## Given request
Convert the entries from the line with "Where should I" through the end of the entries into a numbered list, skipping blank lines and leaving the pictures out of your answer.

## Record extracts
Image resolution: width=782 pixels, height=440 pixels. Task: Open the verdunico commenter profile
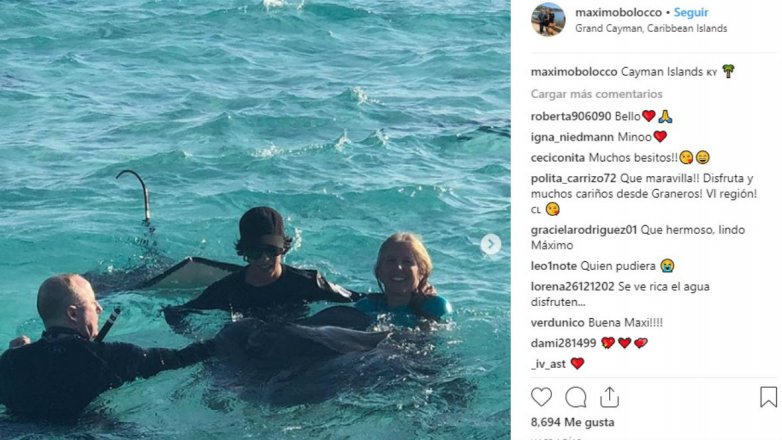558,322

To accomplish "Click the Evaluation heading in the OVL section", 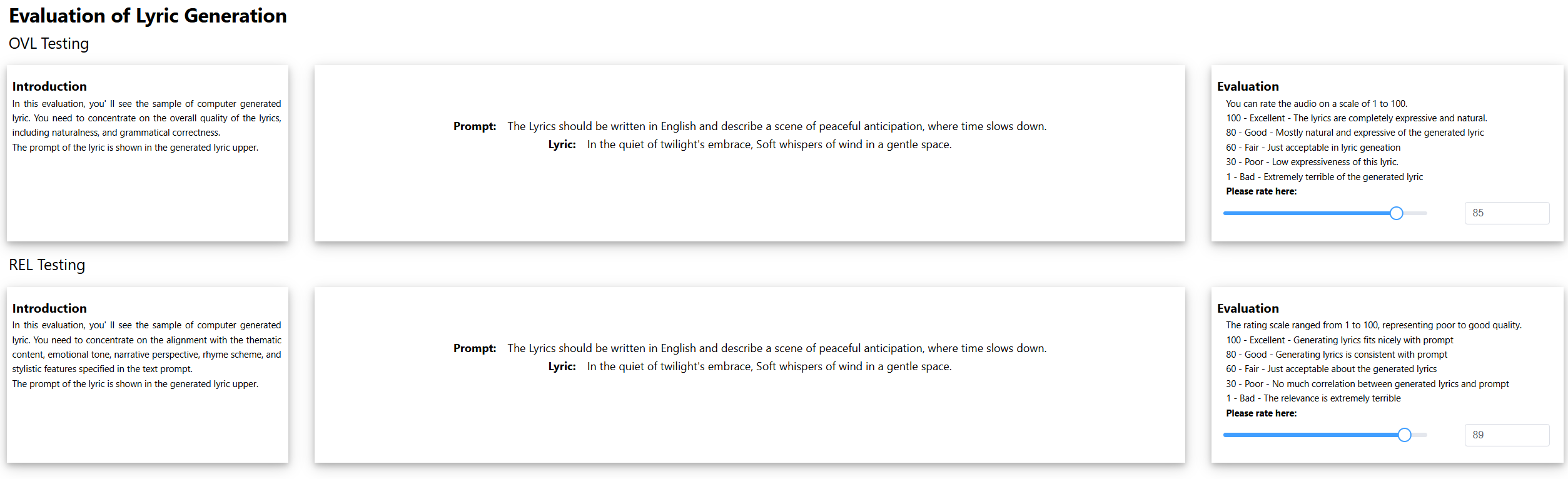I will (x=1248, y=86).
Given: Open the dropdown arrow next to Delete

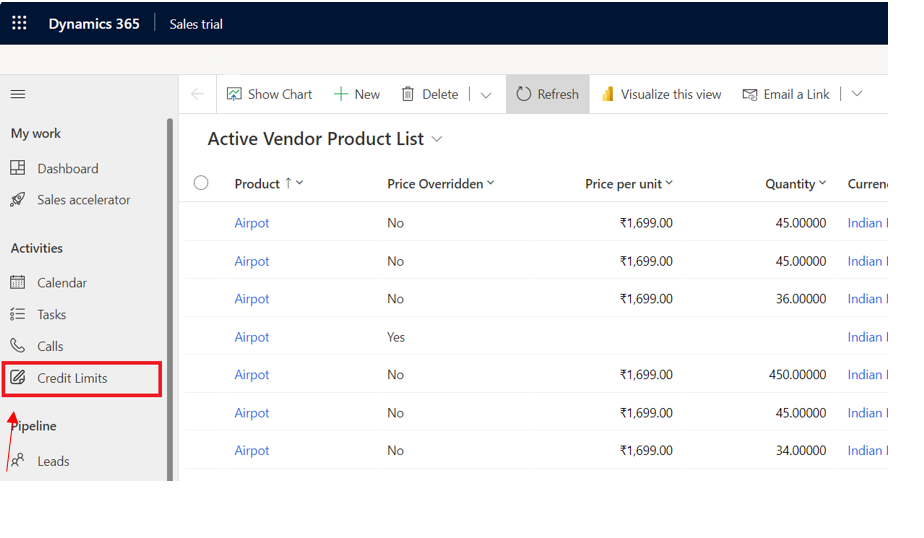Looking at the screenshot, I should tap(486, 95).
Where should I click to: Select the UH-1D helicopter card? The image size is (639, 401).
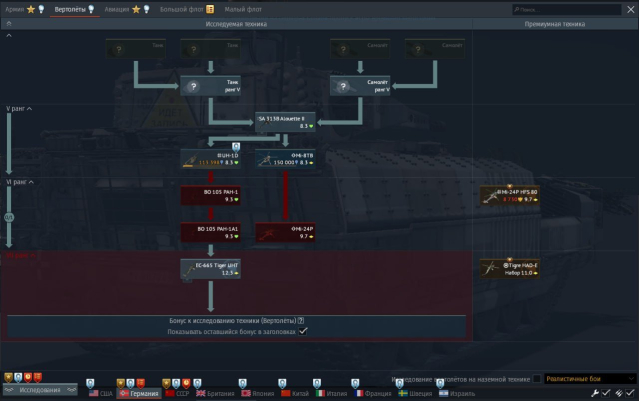pyautogui.click(x=210, y=158)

## Written solution
1. Where should I click to: Select the UH-1D helicopter card? The image size is (639, 401).
2. pyautogui.click(x=210, y=158)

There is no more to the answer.